As we move into 2024, the global travel retail industry is demonstrating a robust recovery from the pandemic's challenges. The pace of this recovery varies across regions, and 2023-2024 data reflects these differences, with some markets rebounding faster than others.
Travel retail closely mirrors airport passenger traffic trends. Pre-2019 figures represent typical operations, while post-2019 data highlights the severe impact of COVID-19 on travel volumes. By 2023, many operators experienced a substantial recovery as global travel surged.
Notably, Asia-based companies like China Duty Free Group (CDFG) and The Shilla Duty Free have seen accelerated growth due to the rapid return of passengers in the Asia-Pacific region. In 2023, CDFG reported an impressive 24.1% revenue increase, reaching CNY 67.54 billion (USD 9.3 billion), alongside a 32.8% profit rise, showing strong recovery driven by eased travel restrictions and higher consumer spending.

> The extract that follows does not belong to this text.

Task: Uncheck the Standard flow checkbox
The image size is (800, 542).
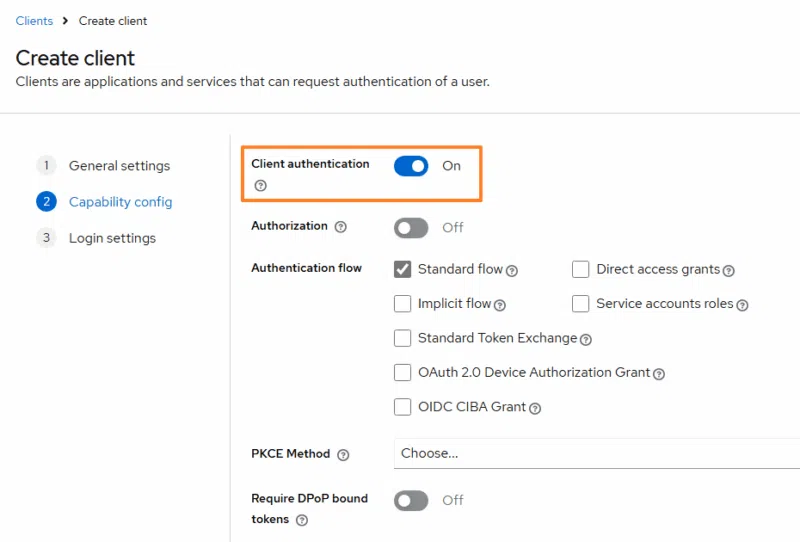Action: (403, 269)
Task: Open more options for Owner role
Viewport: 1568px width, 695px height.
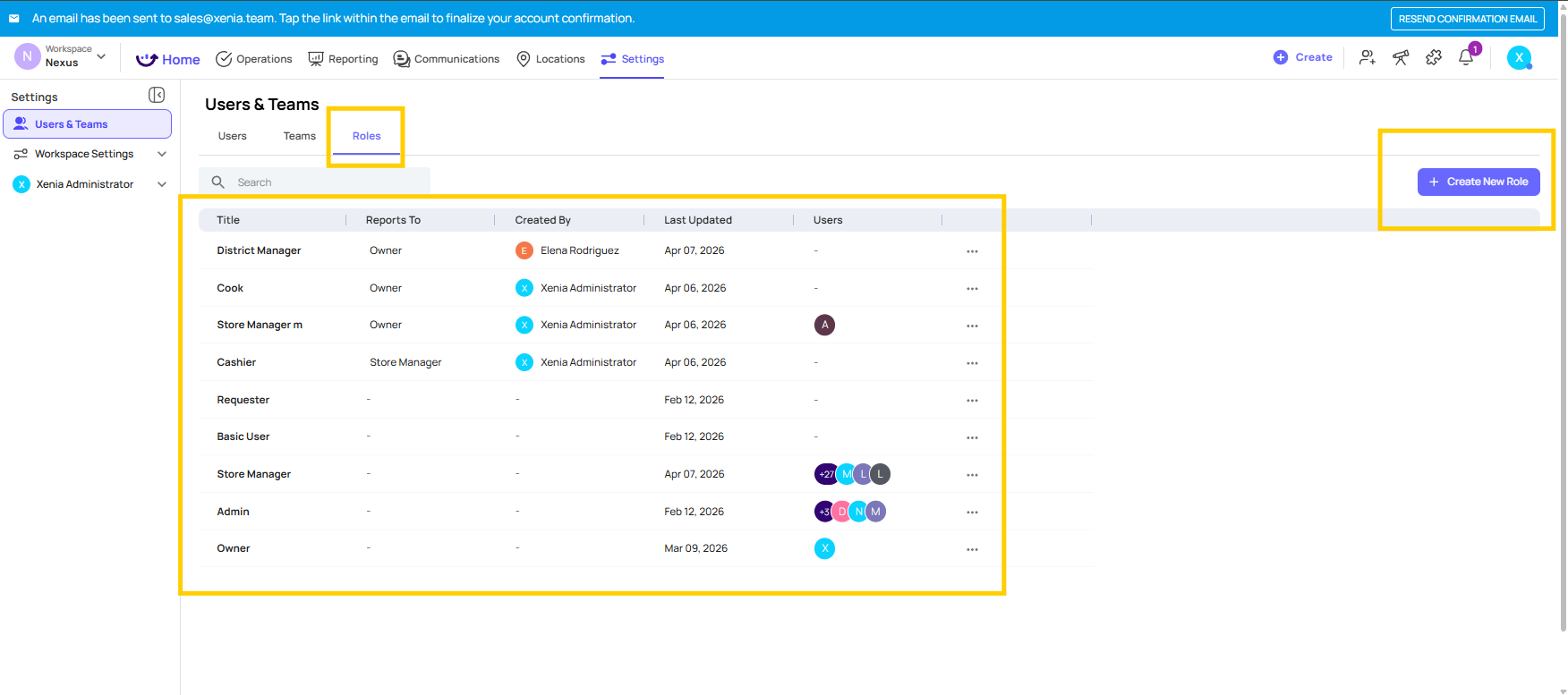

Meanwhile, European operators such as Dufry and Lagardère Travel Retail are also rebounding, though they are still working to reach pre-pandemic levels, especially in the long-haul international travel sector.
This trend underscores a revitalized global air traffic landscape, with the travel retail industry poised for further growth as the world returns to the skies.
Key takeaway: While Asia-Pacific leads the recovery, the entire global travel retail sector is on an upward trajectory, benefiting from rising passenger traffic.
To note: the figures are approximate, based on the number of passengers served in airports where these operators had significant market presence.